Beginning with a cohort of 11 reporters from the West Coast, Renaissance Journalism is launching a two-year national initiative that will examine the educational “opportunity gap.”
The Equity Reporting Project: Restoring the Promise of Education is designed to stimulate compelling, in-depth reporting and robust community engagement on a problem that is becoming ever more critical as the economic divide between rich and poor expands in the United States.
Growing evidence reveals that millions of poor and minority students and English-language learners lack the same access as their affluent counterparts to critical educational resources, both in and out of school. These resources include skilled teachers, a challenging and rich curriculum, and quality preschools and after-school programs.
“We have relied on our public schools to be the great equalizer, but today’s reality is that we have a split-level educational system that favors the privileged and shortchanges the future of many poor, minority and immigrant children,” said Jon Funabiki, executive director of Renaissance Journalism.
“And while for decades, educators, policymakers and journalists alike have focused on the ‘achievement gap’—the ever-widening chasm in academic performance between poor and affluent children—there has been scant attention paid to the ‘opportunity gap’—the underlying root causes for this disparity, such as poverty, funding inequities and school segregation” said Funabiki.
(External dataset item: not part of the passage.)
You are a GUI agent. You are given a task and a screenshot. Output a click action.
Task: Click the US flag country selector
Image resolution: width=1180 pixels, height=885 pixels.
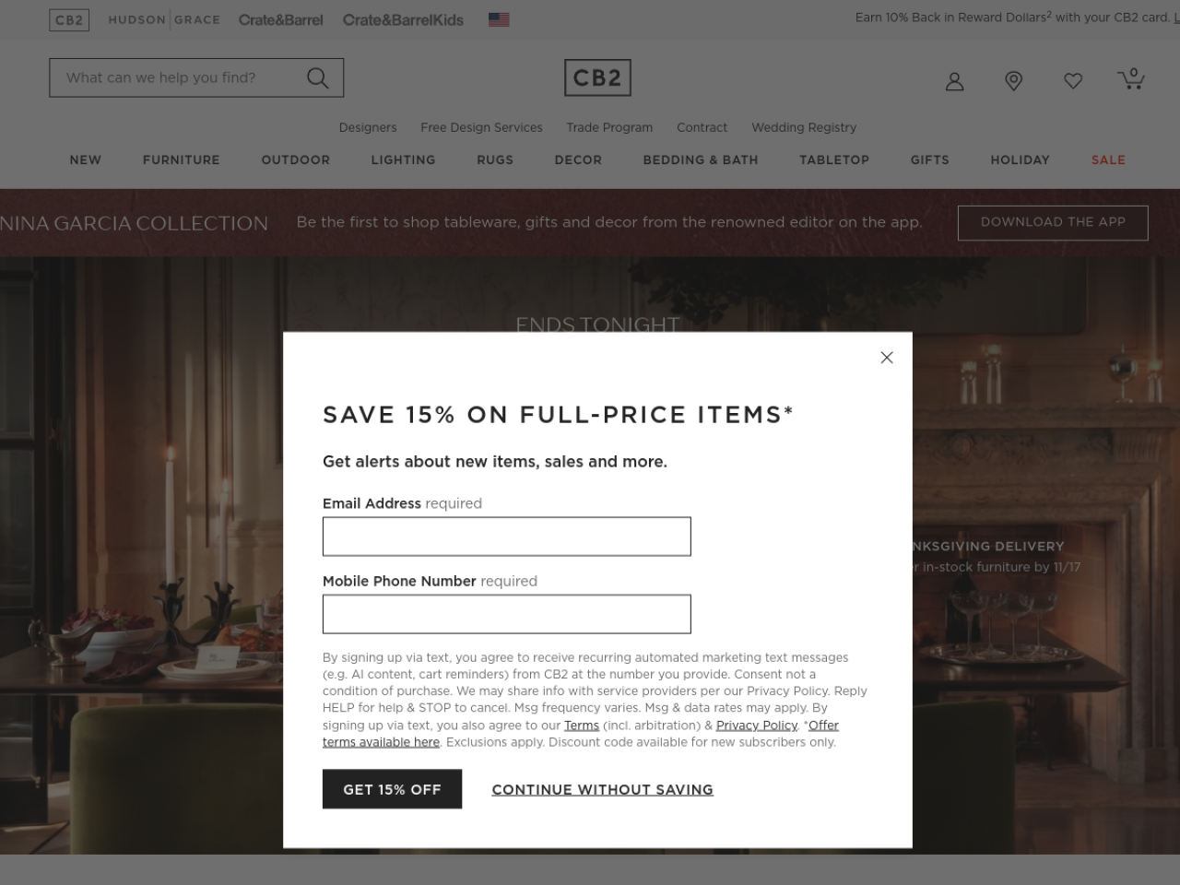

The first cohort of fellows represent newspapers, radio and television stations and ethnic media outlets stretching from Portland to San Francisco, Los Angeles and San Diego. As a group, they bring decades of award-winning reporting experience about education and a vast array of other issues, including poverty, immigration, local government, ethnic communities and religion. Renaissance Journalism expects that a total of 30 or more journalists from throughout the United States will be awarded fellowships during the course of the initiative.
The selected fellows are:
- Kathryn Baron, Senior Reporter, EdSource Today
- Charla Bear, Multimedia Reporter and Anchor, KQED Public Radio
- Nicole Dungca, Education Reporter, The Oregonian
- Juan Esparza Loera, Editor, Vida en el Valle
- Maureen Magee, Education Reporter, U-T San Diego
- Rob Manning, Reporter, Oregon Public Broadcasting
- Jacob Simas, Editor, Director of Youth Media, New America Media
- Beth Slovic, Independent Journalist, The Oregonian
- Zaidee Stavely, Radio Reporter & Feature News Editor, Radio Bilingüe
- Wendy Tokuda, TV Reporter, KPIX/Students Rising Above
- Teresa Watanabe, Education Staff Writer, Los Angeles Times
The journalists will develop a special reporting project on the opportunity gap for their respective news organizations. Before they embark upon their investigations, they will meet with leading education experts, community leaders and top education journalists as part of an intensive training program held on Feb. 20-22 in San Francisco. The fellows also will receive reporting stipends and other resources to support their efforts. LynNell Hancock, a nationally renowned reporter and writer specializing in education and child and family policy issues, and a professor at Columbia University’s Graduate School of Journalism, will serve as an adviser and mentor to the fellows.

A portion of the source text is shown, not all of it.